Everything in the records must appear again exactly, except the images.
----
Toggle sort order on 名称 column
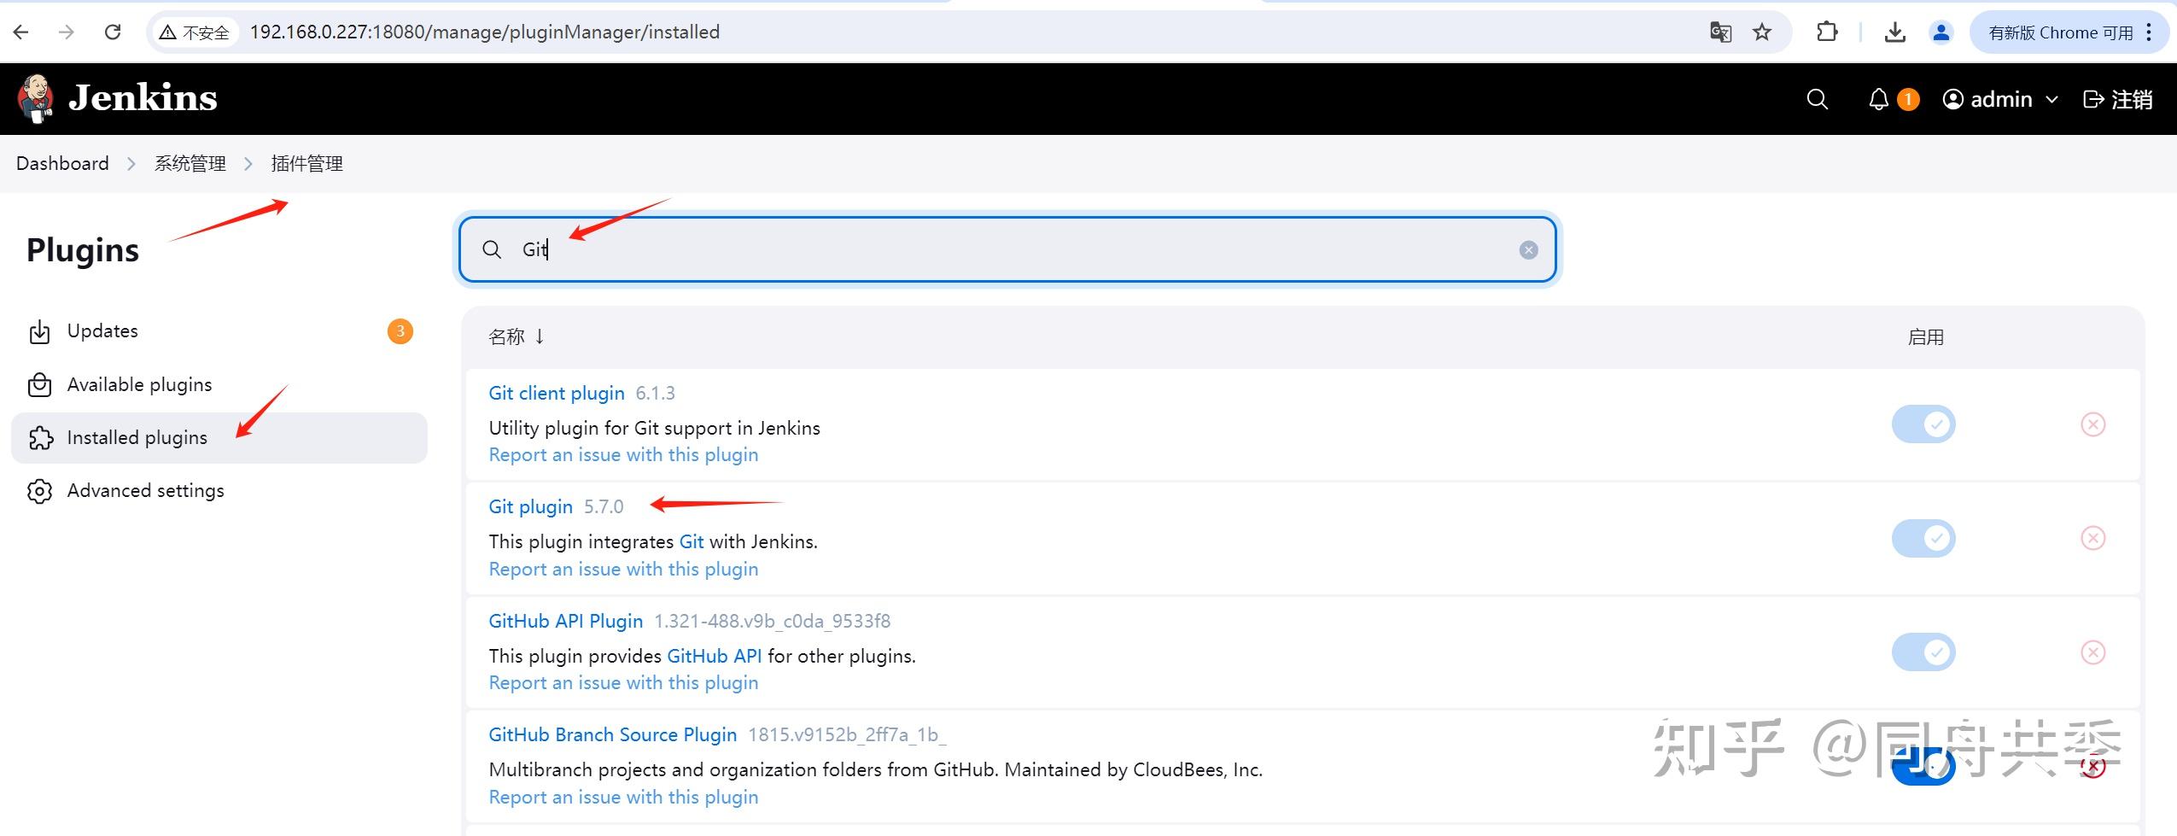This screenshot has width=2177, height=836. [x=516, y=336]
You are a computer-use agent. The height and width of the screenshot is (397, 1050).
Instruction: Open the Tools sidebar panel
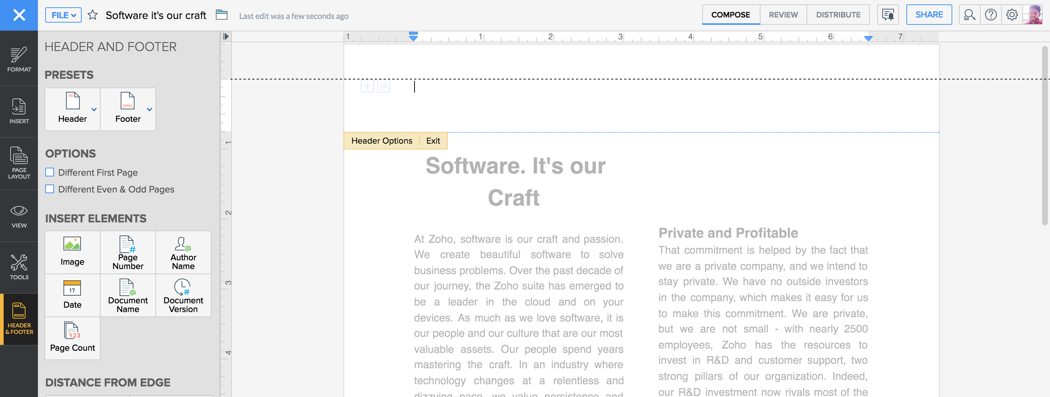tap(19, 267)
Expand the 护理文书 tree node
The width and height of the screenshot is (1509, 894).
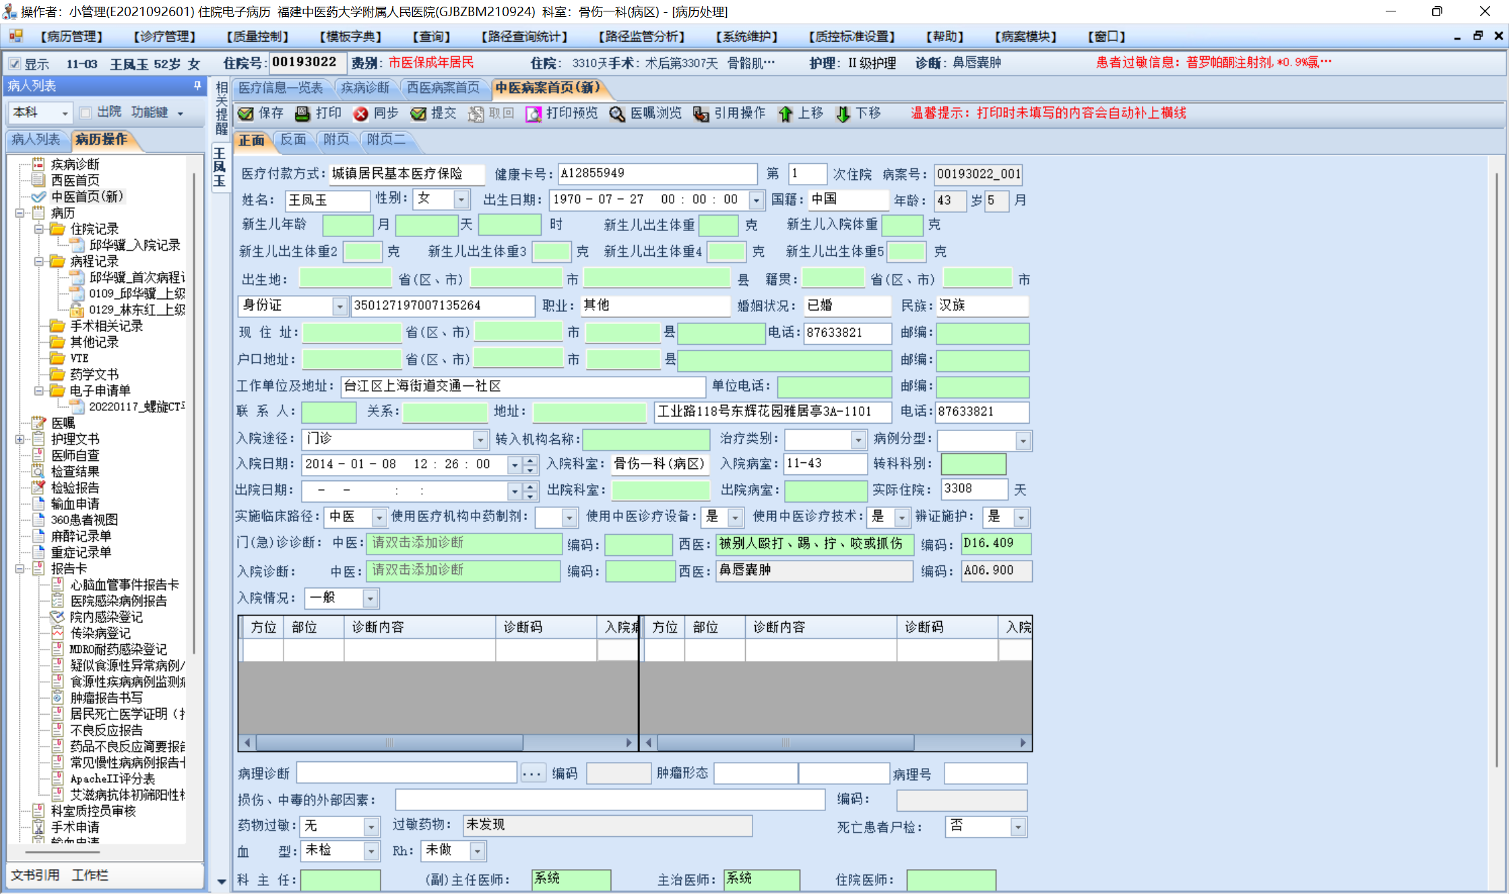point(20,439)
----
# Exercise solution
Toggle sort order on 名称 column
This screenshot has width=2177, height=836. [x=516, y=336]
You are a computer-use agent. The height and width of the screenshot is (397, 1050).
Instruction: Open the Tools sidebar panel
tap(19, 267)
Expand the 护理文书 tree node
The width and height of the screenshot is (1509, 894).
point(20,439)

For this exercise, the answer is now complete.